Billings, Fellows

title
Captain
first name
Fellows
last name
Billings
gender
male
birth, death year
1704, 1784
role
enslaver
race
white
location(s)
Conway, MA   Hatfield, MA   Sunderland, MA  

Bio

Fellows Billings (1704-1784) was born in Hatfield, Massachusetts, one of several children born to Ebenezer and Hannah Billings. (The Hatfield record of his birth spelled his name Fellowes Billing.)  He married Mary Easton (1712-1799) of Hadley in 1735; the couple had nine children.  Fellows was among the early settlers of nearby Sunderland, Massachusetts.
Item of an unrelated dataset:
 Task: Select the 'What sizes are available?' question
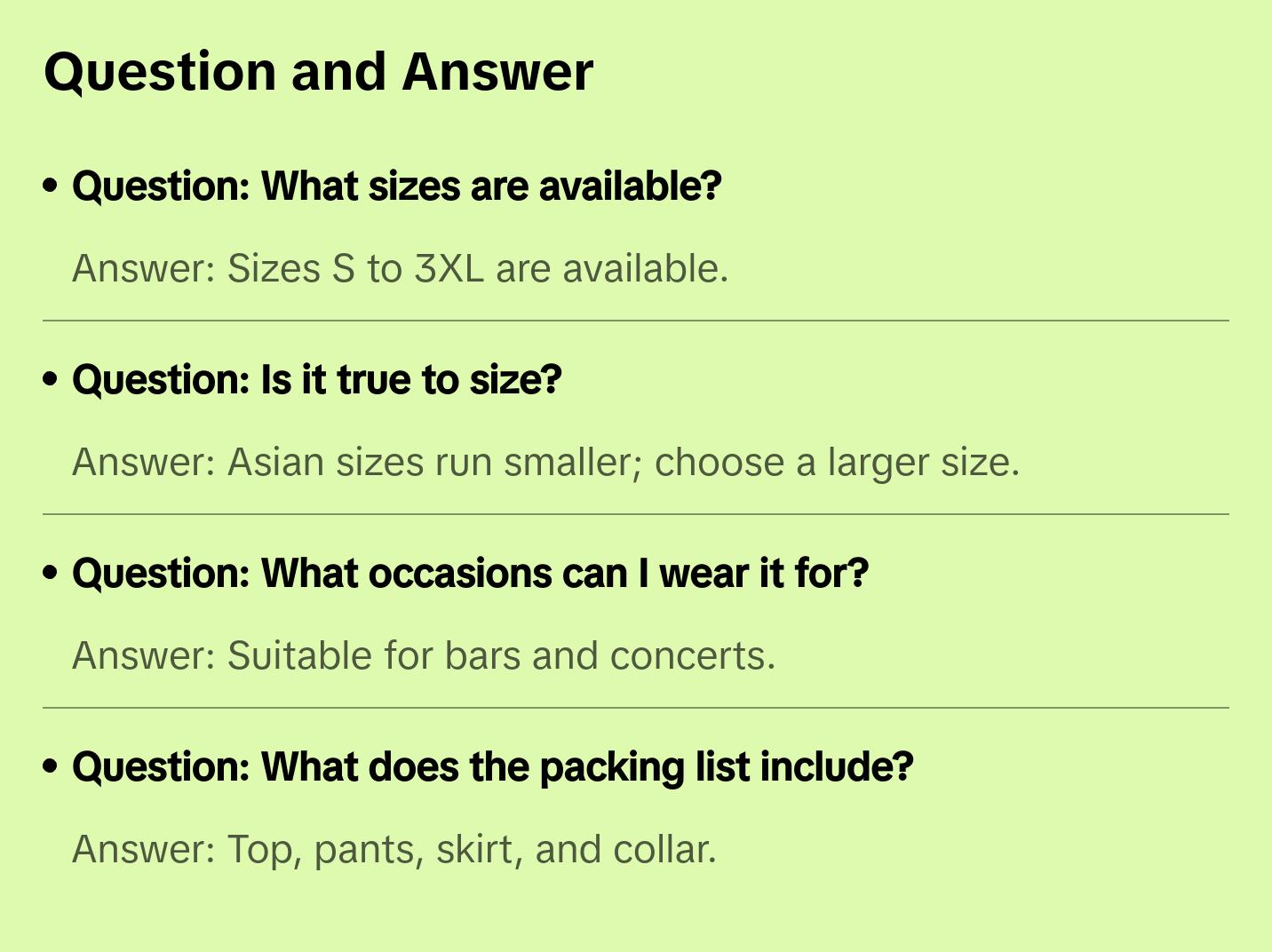pos(397,186)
He served in a number of town offices and was a Lieutenant in the militia during the colonial wars. Fellows operated a well-known and highly regarded tavern there for almost 40 years until the town voted in 1774 "they were not willing Lt. Billing should keep the tavern any longer." A strongly Whig (Patriot) town, Sunderland residents resented Billings's openly Loyalist sympathies, who was still remembered in a 1899 history of the town for "his obnoxious toryism." Fellows sold his Sunderland propery and moved his family to Conway, Massachusetts, where he died in 1784. His gravestone identified him as "Capt Fellows Billings."  

There are no references in surviving Sunderland records that Billings was an enslaver while living there. According to the town's history, Conway vital records recorded the death of a "negro child of Capt. Billings" on November 14, 1780.